Work to complete: Your task is to copy each line of the records that includes the string "agent".

Provided material:

*****

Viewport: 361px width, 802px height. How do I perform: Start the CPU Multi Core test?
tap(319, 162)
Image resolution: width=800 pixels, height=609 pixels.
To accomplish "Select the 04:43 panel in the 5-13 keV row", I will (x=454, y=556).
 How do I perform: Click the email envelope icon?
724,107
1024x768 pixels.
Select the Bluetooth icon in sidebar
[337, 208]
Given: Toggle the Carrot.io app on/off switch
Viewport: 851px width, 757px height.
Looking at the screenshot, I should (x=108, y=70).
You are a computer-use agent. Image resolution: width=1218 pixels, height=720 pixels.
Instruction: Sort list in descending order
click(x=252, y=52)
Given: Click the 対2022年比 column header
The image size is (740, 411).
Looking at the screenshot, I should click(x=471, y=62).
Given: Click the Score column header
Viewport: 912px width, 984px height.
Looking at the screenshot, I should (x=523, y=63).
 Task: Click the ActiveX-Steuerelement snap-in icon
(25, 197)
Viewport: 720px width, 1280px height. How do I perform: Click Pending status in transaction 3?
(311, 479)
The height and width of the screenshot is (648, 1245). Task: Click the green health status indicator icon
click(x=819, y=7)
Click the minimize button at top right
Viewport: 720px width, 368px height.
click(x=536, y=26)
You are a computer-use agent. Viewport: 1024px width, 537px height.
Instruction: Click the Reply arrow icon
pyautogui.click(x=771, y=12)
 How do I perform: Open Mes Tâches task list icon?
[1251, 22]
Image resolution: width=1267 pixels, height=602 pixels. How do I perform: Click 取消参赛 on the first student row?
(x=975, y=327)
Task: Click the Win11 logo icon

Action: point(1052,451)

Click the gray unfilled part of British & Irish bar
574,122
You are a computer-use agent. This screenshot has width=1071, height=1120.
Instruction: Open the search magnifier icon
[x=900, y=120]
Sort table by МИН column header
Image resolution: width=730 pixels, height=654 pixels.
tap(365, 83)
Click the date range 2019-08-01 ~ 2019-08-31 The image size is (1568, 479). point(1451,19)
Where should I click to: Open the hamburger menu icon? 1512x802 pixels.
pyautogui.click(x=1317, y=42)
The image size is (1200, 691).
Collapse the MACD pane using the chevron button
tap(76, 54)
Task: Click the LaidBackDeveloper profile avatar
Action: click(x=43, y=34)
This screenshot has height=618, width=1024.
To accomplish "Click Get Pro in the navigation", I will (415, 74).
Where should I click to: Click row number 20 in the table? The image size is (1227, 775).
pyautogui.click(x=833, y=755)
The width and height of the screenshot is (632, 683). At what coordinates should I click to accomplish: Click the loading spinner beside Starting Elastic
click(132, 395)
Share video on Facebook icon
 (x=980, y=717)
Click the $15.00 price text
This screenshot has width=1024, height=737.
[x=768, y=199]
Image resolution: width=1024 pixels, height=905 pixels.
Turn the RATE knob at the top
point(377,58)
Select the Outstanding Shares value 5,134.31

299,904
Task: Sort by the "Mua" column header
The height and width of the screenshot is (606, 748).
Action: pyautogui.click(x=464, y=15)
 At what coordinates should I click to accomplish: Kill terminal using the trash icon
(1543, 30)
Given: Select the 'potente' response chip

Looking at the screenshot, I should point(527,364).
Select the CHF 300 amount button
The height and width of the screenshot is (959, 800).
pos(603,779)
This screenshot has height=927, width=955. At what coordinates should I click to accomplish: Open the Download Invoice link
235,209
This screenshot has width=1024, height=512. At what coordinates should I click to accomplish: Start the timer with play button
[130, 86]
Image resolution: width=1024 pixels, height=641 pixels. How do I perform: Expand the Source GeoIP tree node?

*****

Expected answer:
You are a computer-use agent. Image resolution: width=1218 pixels, height=720 pixels.
You are a computer-use agent. Viewport: 1024px width, 537px height.
You are a computer-use agent. This screenshot has width=1071, height=1120.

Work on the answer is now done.